Stored records:
-- Opening Marker --

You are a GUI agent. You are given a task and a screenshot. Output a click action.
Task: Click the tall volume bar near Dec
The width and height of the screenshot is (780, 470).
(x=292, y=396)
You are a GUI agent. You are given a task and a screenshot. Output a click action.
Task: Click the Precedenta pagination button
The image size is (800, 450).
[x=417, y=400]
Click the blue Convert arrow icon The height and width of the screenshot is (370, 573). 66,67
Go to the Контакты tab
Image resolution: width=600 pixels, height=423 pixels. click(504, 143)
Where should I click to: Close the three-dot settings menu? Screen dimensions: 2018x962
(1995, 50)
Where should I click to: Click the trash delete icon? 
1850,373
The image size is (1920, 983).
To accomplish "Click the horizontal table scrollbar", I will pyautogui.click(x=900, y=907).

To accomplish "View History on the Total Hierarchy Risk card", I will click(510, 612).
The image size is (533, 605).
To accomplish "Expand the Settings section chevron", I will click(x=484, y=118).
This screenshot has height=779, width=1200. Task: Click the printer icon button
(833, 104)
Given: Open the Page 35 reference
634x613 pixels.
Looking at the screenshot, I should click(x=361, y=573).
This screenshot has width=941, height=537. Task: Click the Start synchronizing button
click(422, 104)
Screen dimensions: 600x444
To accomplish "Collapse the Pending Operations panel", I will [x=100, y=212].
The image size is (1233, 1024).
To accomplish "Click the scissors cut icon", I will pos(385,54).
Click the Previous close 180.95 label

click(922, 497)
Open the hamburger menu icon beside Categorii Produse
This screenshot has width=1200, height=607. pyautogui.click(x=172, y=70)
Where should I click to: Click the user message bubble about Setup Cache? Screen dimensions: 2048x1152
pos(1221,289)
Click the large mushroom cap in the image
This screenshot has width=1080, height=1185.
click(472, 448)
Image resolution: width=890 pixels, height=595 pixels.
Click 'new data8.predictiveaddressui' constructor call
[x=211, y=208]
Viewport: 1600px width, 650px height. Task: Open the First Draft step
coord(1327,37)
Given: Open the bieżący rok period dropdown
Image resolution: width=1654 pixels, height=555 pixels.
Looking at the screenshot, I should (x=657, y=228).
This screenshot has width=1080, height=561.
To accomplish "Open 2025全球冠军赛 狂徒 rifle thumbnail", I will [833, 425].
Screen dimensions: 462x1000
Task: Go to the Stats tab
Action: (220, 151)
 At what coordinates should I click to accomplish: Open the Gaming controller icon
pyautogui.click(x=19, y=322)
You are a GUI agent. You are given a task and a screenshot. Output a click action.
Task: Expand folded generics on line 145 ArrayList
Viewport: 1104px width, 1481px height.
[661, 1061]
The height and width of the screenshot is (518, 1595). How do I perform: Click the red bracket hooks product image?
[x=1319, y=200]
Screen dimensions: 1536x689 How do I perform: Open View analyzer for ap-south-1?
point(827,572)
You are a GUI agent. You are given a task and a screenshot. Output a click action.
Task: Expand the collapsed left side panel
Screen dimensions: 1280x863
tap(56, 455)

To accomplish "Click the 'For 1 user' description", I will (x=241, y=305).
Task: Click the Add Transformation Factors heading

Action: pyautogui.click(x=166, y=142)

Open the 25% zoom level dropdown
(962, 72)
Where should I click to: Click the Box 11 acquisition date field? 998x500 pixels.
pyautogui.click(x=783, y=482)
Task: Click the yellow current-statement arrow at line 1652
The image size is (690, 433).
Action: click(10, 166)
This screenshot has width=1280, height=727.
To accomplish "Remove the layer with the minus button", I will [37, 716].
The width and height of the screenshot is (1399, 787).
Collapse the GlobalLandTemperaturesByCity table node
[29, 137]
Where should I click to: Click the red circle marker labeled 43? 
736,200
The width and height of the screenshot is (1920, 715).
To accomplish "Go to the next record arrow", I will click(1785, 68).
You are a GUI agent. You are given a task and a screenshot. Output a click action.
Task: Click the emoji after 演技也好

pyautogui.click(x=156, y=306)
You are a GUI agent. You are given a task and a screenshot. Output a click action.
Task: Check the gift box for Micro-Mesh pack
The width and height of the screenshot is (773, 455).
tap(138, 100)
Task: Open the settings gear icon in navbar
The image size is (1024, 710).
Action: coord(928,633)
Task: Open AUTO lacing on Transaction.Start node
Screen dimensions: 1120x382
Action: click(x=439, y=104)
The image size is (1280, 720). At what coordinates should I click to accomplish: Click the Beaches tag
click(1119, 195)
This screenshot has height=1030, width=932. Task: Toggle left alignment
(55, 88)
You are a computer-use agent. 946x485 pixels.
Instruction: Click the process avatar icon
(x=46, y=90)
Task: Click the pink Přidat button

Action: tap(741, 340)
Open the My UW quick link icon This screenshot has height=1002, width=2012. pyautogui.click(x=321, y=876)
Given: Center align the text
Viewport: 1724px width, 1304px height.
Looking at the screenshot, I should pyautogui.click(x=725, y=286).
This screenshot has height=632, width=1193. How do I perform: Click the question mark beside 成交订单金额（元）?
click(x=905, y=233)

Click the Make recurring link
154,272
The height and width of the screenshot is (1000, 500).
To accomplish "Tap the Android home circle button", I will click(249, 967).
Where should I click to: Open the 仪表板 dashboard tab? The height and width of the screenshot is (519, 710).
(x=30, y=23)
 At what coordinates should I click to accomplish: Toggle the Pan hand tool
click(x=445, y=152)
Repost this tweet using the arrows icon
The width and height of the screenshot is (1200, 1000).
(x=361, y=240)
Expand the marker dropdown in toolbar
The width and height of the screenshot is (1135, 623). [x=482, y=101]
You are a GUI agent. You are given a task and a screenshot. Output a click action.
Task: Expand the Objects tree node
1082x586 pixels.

-- Closing Marker --

WORK TASK - In full and without changes, give the data above once more.

SOLVED PROBLEM -
You are a GUI agent. You are given a task and a screenshot. Output a click action.
Task: Click the tall volume bar near Dec
The width and height of the screenshot is (780, 470).
(x=292, y=396)
You are a GUI agent. You are given a task and a screenshot. Output a click action.
Task: Click the Precedenta pagination button
The image size is (800, 450).
[x=417, y=400]
Click the blue Convert arrow icon The height and width of the screenshot is (370, 573). 66,67
Go to the Контакты tab
Image resolution: width=600 pixels, height=423 pixels. click(504, 143)
Where should I click to: Close the three-dot settings menu? Screen dimensions: 2018x962
(1995, 50)
Where should I click to: Click the trash delete icon? 
1850,373
The image size is (1920, 983).
To accomplish "Click the horizontal table scrollbar", I will pyautogui.click(x=900, y=907).

To accomplish "View History on the Total Hierarchy Risk card", I will click(510, 612).
The image size is (533, 605).
To accomplish "Expand the Settings section chevron", I will click(x=484, y=118).
This screenshot has height=779, width=1200. Task: Click the printer icon button
(833, 104)
Given: Open the Page 35 reference
634x613 pixels.
Looking at the screenshot, I should click(x=361, y=573).
This screenshot has width=941, height=537. Task: Click the Start synchronizing button
click(422, 104)
Screen dimensions: 600x444
To accomplish "Collapse the Pending Operations panel", I will [x=100, y=212].
The image size is (1233, 1024).
To accomplish "Click the scissors cut icon", I will pos(385,54).
Click the Previous close 180.95 label

click(922, 497)
Open the hamburger menu icon beside Categorii Produse
This screenshot has width=1200, height=607. pyautogui.click(x=172, y=70)
Where should I click to: Click the user message bubble about Setup Cache? Screen dimensions: 2048x1152
pos(1221,289)
Click the large mushroom cap in the image
This screenshot has width=1080, height=1185.
click(472, 448)
Image resolution: width=890 pixels, height=595 pixels.
Click 'new data8.predictiveaddressui' constructor call
[x=211, y=208]
Viewport: 1600px width, 650px height. Task: Open the First Draft step
coord(1327,37)
Given: Open the bieżący rok period dropdown
Image resolution: width=1654 pixels, height=555 pixels.
Looking at the screenshot, I should (x=657, y=228).
This screenshot has width=1080, height=561.
To accomplish "Open 2025全球冠军赛 狂徒 rifle thumbnail", I will [833, 425].
Screen dimensions: 462x1000
Task: Go to the Stats tab
Action: (220, 151)
 At what coordinates should I click to accomplish: Open the Gaming controller icon
pyautogui.click(x=19, y=322)
You are a GUI agent. You are given a task and a screenshot. Output a click action.
Task: Expand folded generics on line 145 ArrayList
Viewport: 1104px width, 1481px height.
[661, 1061]
The height and width of the screenshot is (518, 1595). How do I perform: Click the red bracket hooks product image?
[x=1319, y=200]
Screen dimensions: 1536x689 How do I perform: Open View analyzer for ap-south-1?
point(827,572)
You are a GUI agent. You are given a task and a screenshot. Output a click action.
Task: Expand the collapsed left side panel
Screen dimensions: 1280x863
tap(56, 455)

To accomplish "Click the 'For 1 user' description", I will (x=241, y=305).
Task: Click the Add Transformation Factors heading

Action: pyautogui.click(x=166, y=142)

Open the 25% zoom level dropdown
(962, 72)
Where should I click to: Click the Box 11 acquisition date field? 998x500 pixels.
pyautogui.click(x=783, y=482)
Task: Click the yellow current-statement arrow at line 1652
The image size is (690, 433).
Action: click(10, 166)
This screenshot has width=1280, height=727.
To accomplish "Remove the layer with the minus button", I will [37, 716].
The width and height of the screenshot is (1399, 787).
Collapse the GlobalLandTemperaturesByCity table node
[29, 137]
Where should I click to: Click the red circle marker labeled 43? 
736,200
The width and height of the screenshot is (1920, 715).
To accomplish "Go to the next record arrow", I will click(1785, 68).
You are a GUI agent. You are given a task and a screenshot. Output a click action.
Task: Click the emoji after 演技也好

pyautogui.click(x=156, y=306)
You are a GUI agent. You are given a task and a screenshot. Output a click action.
Task: Check the gift box for Micro-Mesh pack
The width and height of the screenshot is (773, 455).
tap(138, 100)
Task: Open the settings gear icon in navbar
The image size is (1024, 710).
Action: coord(928,633)
Task: Open AUTO lacing on Transaction.Start node
Screen dimensions: 1120x382
Action: click(x=439, y=104)
The image size is (1280, 720). At what coordinates should I click to accomplish: Click the Beaches tag
click(1119, 195)
This screenshot has height=1030, width=932. Task: Toggle left alignment
(55, 88)
You are a computer-use agent. 946x485 pixels.
Instruction: Click the process avatar icon
(x=46, y=90)
Task: Click the pink Přidat button

Action: tap(741, 340)
Open the My UW quick link icon This screenshot has height=1002, width=2012. pyautogui.click(x=321, y=876)
Given: Center align the text
Viewport: 1724px width, 1304px height.
Looking at the screenshot, I should pyautogui.click(x=725, y=286).
This screenshot has height=632, width=1193. How do I perform: Click the question mark beside 成交订单金额（元）?
click(x=905, y=233)

Click the Make recurring link
154,272
The height and width of the screenshot is (1000, 500).
To accomplish "Tap the Android home circle button", I will click(249, 967).
Where should I click to: Open the 仪表板 dashboard tab? The height and width of the screenshot is (519, 710).
(x=30, y=23)
 At what coordinates should I click to accomplish: Toggle the Pan hand tool
click(x=445, y=152)
Repost this tweet using the arrows icon
The width and height of the screenshot is (1200, 1000).
(x=361, y=240)
Expand the marker dropdown in toolbar
The width and height of the screenshot is (1135, 623). [x=482, y=101]
You are a GUI agent. You are given a task and a screenshot. Output a click action.
Task: Expand the Objects tree node
1082x586 pixels.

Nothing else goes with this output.